Whilst being largely true - I was nodding my head a lot - I have to admit that's probably an over-generalisation. I noticed subtle and not-so-subtle differences over the handful of years concerned. When I moved to London in '68, one thing I did was spend a lot of time getting my hands on rocksteady 45s at my favourite West Indian record shop. I wasn't the only white lad doing this, but I was in a minority. It was part of the left-over mod enthusiasm for tracking down good music, very similar to what drove the Northern Soulies later. By late 1969, although I never felt I had changed much in the style of clothes I wore, the incoming bunch of kids where I was who dressed like I did, only seemed to be interested in the popular reggae and Motown dancehall hits. I think something is lost with every new set of kids that join something. In that respect I understand that when I was 16/17 and stopped being a 'wannabe mod' and actually started being one, anyone from the previous waves of modernist/mod culture would have seen my attitude and style as being somehow deficient.
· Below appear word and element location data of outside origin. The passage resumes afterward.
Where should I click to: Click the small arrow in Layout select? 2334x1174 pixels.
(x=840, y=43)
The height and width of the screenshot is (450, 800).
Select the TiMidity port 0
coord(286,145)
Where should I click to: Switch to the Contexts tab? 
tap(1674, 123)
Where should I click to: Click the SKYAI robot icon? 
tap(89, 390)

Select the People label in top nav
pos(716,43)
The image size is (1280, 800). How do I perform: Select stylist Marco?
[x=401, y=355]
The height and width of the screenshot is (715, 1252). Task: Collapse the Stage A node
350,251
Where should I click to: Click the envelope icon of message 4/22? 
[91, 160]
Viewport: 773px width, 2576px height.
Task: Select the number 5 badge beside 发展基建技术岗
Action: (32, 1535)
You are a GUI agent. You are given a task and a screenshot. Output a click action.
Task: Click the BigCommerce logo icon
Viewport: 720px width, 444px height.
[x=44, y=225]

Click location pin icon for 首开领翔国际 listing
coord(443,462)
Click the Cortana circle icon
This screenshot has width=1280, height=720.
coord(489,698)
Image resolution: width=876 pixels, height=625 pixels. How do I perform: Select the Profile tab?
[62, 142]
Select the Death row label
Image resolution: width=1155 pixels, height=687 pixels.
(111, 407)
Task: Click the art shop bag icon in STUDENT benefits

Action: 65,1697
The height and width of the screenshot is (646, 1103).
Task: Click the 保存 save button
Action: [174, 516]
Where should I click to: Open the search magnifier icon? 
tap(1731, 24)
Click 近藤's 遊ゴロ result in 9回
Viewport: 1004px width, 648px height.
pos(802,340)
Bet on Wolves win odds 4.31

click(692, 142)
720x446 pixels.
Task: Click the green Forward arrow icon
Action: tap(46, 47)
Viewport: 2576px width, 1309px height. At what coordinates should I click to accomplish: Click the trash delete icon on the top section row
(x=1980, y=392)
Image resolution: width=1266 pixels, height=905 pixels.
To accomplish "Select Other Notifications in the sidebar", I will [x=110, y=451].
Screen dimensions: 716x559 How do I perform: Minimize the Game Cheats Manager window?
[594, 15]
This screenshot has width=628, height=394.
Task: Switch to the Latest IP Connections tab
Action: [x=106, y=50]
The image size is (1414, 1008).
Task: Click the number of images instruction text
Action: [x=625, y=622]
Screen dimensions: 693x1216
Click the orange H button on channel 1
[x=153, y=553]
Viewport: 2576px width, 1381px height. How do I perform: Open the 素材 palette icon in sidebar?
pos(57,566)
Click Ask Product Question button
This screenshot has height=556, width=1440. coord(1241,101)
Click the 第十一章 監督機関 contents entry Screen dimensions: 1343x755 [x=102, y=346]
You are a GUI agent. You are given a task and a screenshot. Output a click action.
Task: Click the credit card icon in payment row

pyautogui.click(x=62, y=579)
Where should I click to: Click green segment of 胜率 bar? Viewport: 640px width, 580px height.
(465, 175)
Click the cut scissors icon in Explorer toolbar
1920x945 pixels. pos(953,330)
It would actually be interesting to talk to someone who came in at any of these times - late mod, skinhead, suedehead, bee-jumper-and-penny-collar - and find out what really influenced them. Is anything added when something is lost, or does it degenerate and fade into nothing, as you seem to suggest in your final sentence?

 

M-o-M.  Don't you think that that this is true about many things in life? Talk to anyone who has been in the forces and they will tell you that's it's not as tough as it was in their day. Martial artists will tell you, "anyone can get a black belt these days - not like it used to be." I recall training to be a P.E. teacher and being told by a P.E. student in the year above about how "disappointed" they had been when they had seen our group. Funny thing was, the lecturers told us that we had been one of the best groups they had ever had! I think it is part of the human condition (and certainly British culture) to consider that standards are always slipping. Did the look of the mid 70s degenerate and fade into nothing? Well, something sparked off Punk and the Mod and Skinhead revivals!